Il ne faudrait pas, pour autant, leur reprocher leur absence de modernité, ils faisaient la peinture contemporaine de leur époque et cela leur valait d'y être mieux adaptés, en tant qu'artisans de la reproduction, dans une société où celle-ci était un produit social assurant l'identité garante de la généalogie. La définition de la place du peintre y était précise et il ne tenait pas le rôle que nous semblons vouloir leur assigner. Etre peinture, c'était se mettre chaque jour devant son chevalet.

Tout en jouant des procédés italiens les plus rhétoriques, Srour prit au demeurant garde à ce qu'ils ne se jouent pas de lui. S'il avait une illusion à rendre, c'était sans illusion aucune. On pourrait dire, à la limite, que ce refus de tout illusionnisme, du jeu factice et de la jonglerie est un problème d'ordre moral. 

Srour eut sa période de précision minutieuse dans le portrait, tentant de faire passer le réel dans la peinture par une opération magique de translation. Ce réel, Srour ne le força jamais. L'exemple parfait en est une toile et un sujet: la Bédouine, où le redoublement avec Corm pose le problème de la sensibilité. A d'autres périodes, il n'y eut plus entre lui, le réel et la peinture, que le désintérêt total du sujet, une lassitude, le chromo, et cela seulement dans la copie, c'est-à-dire le sujet mais même dans le traitement pictural.

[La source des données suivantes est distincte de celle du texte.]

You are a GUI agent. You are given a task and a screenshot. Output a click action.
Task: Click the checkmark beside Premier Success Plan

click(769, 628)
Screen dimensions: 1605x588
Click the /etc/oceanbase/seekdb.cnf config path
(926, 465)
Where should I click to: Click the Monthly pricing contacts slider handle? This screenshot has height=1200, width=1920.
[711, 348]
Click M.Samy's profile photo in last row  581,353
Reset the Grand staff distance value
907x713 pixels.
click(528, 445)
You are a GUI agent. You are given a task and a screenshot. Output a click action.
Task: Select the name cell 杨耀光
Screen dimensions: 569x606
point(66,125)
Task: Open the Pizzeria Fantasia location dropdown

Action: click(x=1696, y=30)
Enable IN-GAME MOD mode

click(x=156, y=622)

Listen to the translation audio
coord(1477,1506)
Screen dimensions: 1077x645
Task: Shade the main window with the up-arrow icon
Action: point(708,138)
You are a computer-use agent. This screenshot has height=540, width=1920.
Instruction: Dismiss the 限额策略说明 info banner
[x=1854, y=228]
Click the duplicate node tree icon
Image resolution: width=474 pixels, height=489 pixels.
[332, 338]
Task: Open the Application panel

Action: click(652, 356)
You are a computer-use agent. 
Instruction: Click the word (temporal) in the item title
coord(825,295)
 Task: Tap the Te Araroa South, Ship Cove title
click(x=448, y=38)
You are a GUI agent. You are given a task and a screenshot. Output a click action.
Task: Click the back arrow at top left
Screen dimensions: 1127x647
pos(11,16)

Dans ce genre de peinture, toute singularité est exclue et le lointain écho de la revendication du style se défait dans l'artisanat destiné à la wilayet.

La manière dont Srour s'inscrit dans une histoire de l'art, c'est la maniére dont il inscrit celle-ci dans la peinture, ce dont il porte trace et influence et qu'il voudrait élaborer: le point de jonction d'une technique et de commandes reflétant le goût de public. Ce qu'il peint, dans sa méticulosité et par sa palette sombre, c'est l'assombrissement de la reproduction du réel, la crise de la réponse de la peinture italienne à la fin de XIXe siècle. 

Douaihy, qui le connut à la fin de sa vie, puisqu'il fut son assistant, me dit un jour à CHAMPIGNY-SUR-Marne qu'il «s'était détraqué la vue avec des portraits à dix livres or».

Srour participa en 1931 à l'exposition collective de l’Ecole des arts et des métiers et en 1934 à l’exposition de l'hôtel Saint-Georges organisée par Georges Vayssié.